Items that can be expensive:
- Smart meter solar cells, imported shoes, imported candles, imported boats and other ships, PVC Flex Films, PVC Flex Sheets, PVC Flex Banner, Cloth made of Neeting Process, LCD/LED TV
How long will the schemes announced in the budget be benefited?
- Social welfare schemes such as cash assistance for farmers, schemes for women, or employment schemes can start getting benefit from June-July.
- It takes time to benefit projects like road, rail, or school-hospital, because they are processed by planning, tender and construction.
Learn the entire process of budget in 7 points …
- Budget preparation: Budget is prepared by the Finance Ministry. Various ministries, departments and experts are consulted under the leadership of the Finance Minister.
- Budget presentation: Every year on 1 February, the Finance Minister presents the annual budget in the Lok Sabha. The budget speech contains the details of the government’s income and expenditure.
- Discussion in Parliament: After the budget is presented, it is discussed in a detailed discussion in the Lok Sabha and Rajya Sabha. MPs express their views on various aspects.
- Appropriation Bill: After discussion, it is introduced in both houses, which allows the government to withdraw funds from the integrated fund.

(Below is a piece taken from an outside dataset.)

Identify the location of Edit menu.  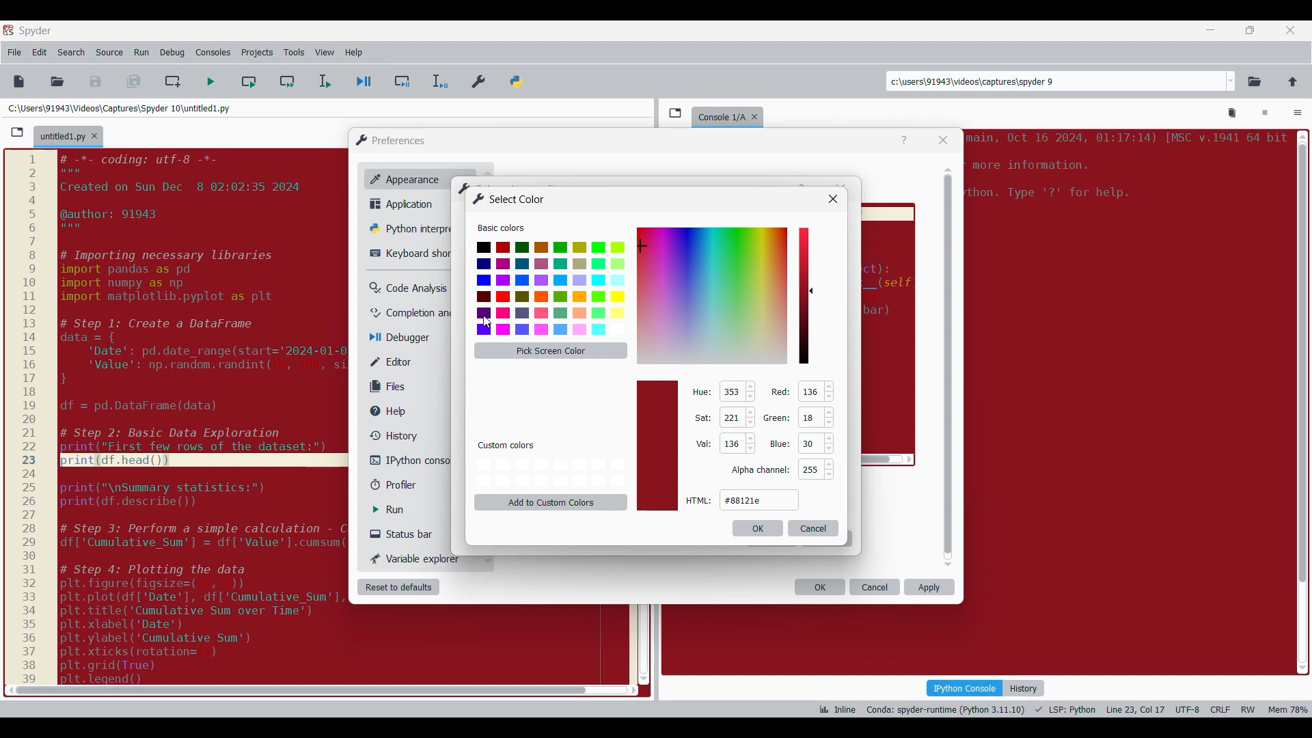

- Finance Bill: The Finance Bill is introduced in both Lok Sabha and Rajya Sabha to implement the tax changes proposed in the budget.
- President’s approval: After both bills (appropriation and finance) are passed by Parliament, they are sent to the President for approval.
- implement: After the President’s consent, they become laws and the budget comes into force. The budget applies for the financial year starting from 1 April.